Die gesetzlich vorgeschriebenen jährlichen Berichte über die Auswirkungen der Videoüberwachung und die Evaluierung des gesamten Projekts nach Abschluss der sechsjährigen Erprobungsphase haben keine Erkenntnisse darüber vermittelt, ob und ggf. inwieweit die Sicherheitslage in Brandenburg durch die Videoüberwachungsmaßnahmen an den vier Standorten beeinflusst worden ist. Ihnen waren allerdings auch keine Anhaltspunkte für die von Datenschützern und Bürgerrechtlern befürchteten negativen Auswirkungen auf das Verhalten der Bürger in der Öffentlichkeit im Hinblick auf einen von der Überwachung ausgehenden Anpassungsdruck zur Gesellschaftskonformität zu entnehmen.

Als Fazit stellen wir fest, dass die Ergebnisse der Videoüberwachung, soweit überhaupt fassbar, unsere Skepsis, inwieweit solche Maßnahmen in Brandenburg erforderlich sind, nicht verringert oder gar aufgehoben hat. Sie scheinen aber auch keine negativen Auswirkungen auf das öffentliche Leben zu haben. Wir haben somit videoüberwachte Städte. Die damit auch zwangsläufig videoüberwachte Gesellschaft reagiert nicht, sie bleibt davon unberührt.

bpb: Die Verbreitung präventiver, verdachtsunabhängiger staatlicher Kontrollmaßnahmen findet Unterstützung in der Behauptung, nur der verberge sich, der etwas zu verbergen habe. Wie erklären Sie sich die Akzeptanz dieses Denkmusters?

Lena Schraut: Jeden Tag wird eine neue, schon eingetretene oder in Bälde eintretende Katastrophe angekündigt. Angesichts von Klima-, Überalterungs-, und Globalisierungskatastrophen fällt die Warnung vor dem Verlust der Privatheit, vor den Einschränkungen der Persönlichkeitsrechte und was der in meiner Branche üblichen Warnungen mehr sind, nicht mehr sonderlich ins Gewicht. Der Bürger vertraut darauf, dass es schon nicht so schlimm kommen wird ― und hat Recht damit! Ich halte das im Übrigen nicht für Akzeptanz, sondern für ein Hinnehmen, das andauert, solange die Kontrollmaßnahmen keine Auswirkungen auf das Alltagsleben haben. Die Anzahl der Eingaben bei den Datenschutzbeauftragten zeigt, dass staatliche Kontrollen dann nicht mehr unwidersprochen hingenommen werden, wenn sie in die eigene Lebensgestaltung eingreifen.
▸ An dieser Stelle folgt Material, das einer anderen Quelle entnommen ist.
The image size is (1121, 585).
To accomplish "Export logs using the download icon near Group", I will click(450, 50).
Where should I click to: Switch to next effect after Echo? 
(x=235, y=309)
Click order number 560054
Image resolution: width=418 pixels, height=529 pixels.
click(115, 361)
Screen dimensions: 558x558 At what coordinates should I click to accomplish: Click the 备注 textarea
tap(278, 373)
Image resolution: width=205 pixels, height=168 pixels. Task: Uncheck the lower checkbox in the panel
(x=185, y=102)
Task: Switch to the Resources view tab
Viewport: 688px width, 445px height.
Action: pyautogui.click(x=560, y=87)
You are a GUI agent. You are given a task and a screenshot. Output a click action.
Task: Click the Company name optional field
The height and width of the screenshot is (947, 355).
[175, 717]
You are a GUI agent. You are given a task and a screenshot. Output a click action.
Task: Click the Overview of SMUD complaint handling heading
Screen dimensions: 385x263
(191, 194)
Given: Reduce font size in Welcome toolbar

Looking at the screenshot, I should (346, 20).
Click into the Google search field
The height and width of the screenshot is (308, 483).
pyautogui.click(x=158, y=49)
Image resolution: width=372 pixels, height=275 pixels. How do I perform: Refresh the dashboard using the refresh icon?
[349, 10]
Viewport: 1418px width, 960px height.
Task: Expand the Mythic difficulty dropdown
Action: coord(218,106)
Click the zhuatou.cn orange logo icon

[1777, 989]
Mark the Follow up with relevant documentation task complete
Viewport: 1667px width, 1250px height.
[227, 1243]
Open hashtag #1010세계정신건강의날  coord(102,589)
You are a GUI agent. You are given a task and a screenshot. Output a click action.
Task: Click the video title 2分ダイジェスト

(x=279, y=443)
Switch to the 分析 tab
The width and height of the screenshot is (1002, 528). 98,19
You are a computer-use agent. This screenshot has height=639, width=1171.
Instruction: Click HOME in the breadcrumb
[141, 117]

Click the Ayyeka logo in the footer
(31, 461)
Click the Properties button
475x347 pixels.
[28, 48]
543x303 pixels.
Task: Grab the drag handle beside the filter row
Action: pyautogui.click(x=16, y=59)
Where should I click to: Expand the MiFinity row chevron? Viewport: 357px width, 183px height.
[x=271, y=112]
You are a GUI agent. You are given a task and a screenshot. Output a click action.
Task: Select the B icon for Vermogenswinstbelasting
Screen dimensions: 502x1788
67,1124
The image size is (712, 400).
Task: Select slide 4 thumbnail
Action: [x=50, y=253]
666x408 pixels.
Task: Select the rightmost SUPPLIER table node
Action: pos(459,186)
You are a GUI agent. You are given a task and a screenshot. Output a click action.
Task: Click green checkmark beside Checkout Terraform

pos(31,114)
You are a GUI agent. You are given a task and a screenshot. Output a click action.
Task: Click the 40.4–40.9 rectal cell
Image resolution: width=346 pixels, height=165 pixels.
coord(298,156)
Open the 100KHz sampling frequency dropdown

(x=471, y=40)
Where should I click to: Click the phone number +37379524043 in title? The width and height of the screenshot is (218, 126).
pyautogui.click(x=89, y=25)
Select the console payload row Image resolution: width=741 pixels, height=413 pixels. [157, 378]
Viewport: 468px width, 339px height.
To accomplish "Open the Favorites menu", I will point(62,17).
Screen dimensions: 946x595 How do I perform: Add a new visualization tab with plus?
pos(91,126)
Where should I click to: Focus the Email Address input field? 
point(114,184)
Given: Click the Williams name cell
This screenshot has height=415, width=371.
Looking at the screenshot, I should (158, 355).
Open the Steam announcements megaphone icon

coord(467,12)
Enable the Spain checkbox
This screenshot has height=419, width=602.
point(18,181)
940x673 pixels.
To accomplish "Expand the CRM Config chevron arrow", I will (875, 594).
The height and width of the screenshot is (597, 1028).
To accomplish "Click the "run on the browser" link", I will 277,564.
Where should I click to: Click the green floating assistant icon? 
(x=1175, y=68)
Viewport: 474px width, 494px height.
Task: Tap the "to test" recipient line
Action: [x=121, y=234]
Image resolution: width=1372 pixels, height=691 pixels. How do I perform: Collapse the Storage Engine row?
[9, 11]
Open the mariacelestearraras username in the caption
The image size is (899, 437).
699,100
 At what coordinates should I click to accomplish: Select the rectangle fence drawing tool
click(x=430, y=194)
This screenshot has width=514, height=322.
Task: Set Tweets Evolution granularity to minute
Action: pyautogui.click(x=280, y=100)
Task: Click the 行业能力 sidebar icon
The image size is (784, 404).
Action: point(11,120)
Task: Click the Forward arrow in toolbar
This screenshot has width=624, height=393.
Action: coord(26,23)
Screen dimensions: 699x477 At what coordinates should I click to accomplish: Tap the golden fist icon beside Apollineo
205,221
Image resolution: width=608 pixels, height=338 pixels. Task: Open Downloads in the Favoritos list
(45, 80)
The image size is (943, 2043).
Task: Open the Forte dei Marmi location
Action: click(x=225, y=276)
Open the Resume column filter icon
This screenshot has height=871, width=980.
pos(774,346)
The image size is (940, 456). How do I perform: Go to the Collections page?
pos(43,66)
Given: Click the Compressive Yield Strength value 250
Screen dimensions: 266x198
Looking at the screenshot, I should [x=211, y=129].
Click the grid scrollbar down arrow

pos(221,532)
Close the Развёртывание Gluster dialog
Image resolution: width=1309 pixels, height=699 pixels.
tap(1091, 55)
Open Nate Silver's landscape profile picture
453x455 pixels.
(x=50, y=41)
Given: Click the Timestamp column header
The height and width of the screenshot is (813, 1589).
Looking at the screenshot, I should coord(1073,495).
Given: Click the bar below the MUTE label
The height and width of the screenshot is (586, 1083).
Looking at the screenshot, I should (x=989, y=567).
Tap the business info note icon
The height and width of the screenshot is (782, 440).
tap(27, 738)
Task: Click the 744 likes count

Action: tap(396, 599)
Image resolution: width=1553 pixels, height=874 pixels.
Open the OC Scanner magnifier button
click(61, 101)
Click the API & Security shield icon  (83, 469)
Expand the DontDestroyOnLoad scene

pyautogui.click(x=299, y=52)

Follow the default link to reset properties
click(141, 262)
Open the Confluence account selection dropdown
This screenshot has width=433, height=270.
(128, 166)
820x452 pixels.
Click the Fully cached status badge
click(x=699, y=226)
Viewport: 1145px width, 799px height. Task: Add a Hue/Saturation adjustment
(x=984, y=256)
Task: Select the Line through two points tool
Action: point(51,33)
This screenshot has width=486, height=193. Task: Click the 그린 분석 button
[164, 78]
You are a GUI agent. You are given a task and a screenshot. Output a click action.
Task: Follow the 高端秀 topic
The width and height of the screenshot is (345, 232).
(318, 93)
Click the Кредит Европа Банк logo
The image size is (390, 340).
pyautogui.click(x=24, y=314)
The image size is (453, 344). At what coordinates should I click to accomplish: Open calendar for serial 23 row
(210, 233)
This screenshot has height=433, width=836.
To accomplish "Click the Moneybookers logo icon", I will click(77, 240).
bpb: In Hinblick auf das Spannungsverhältnis von Sicherheit und Freiheit: Welche Ansätze, Möglichkeiten oder Handlungsstrategien sehen Sie, Bürgerinnen und Bürger für ein Recht auf Privatheit und damit auch für die Notwendigkeit des Schutzes personenbezogener Daten zu sensibilisieren?

Lena Schraut: Die Datenschutzbeauftragten tun dies, indem sie ihren gesetzlich zugeschriebenen Aufgaben nachgehen und dazu ihre Prüf- und Veröffentlichungskompetenz nutzen. Als Behörde sind sie ein Teil der staatlichen Verwaltung. Es hieße ihre Rolle missverstehen, wenn sie selbst oder die Öffentlichkeit erwarteten, sie kreierten gesellschaftliche "Bewegungen" wie zum Beispiel die Bewegung gegen die Volkszählungen in den 1980er Jahren, führten sie an oder könnten in ihnen auch nur vertreten sein. Solche Erwartungen sind ungefähr so realistisch wie die im selben Zeitraum endemischen Ansinnen, der Staat müsste "revolutionäre" Jugend- oder sonstige Zentren finanzieren.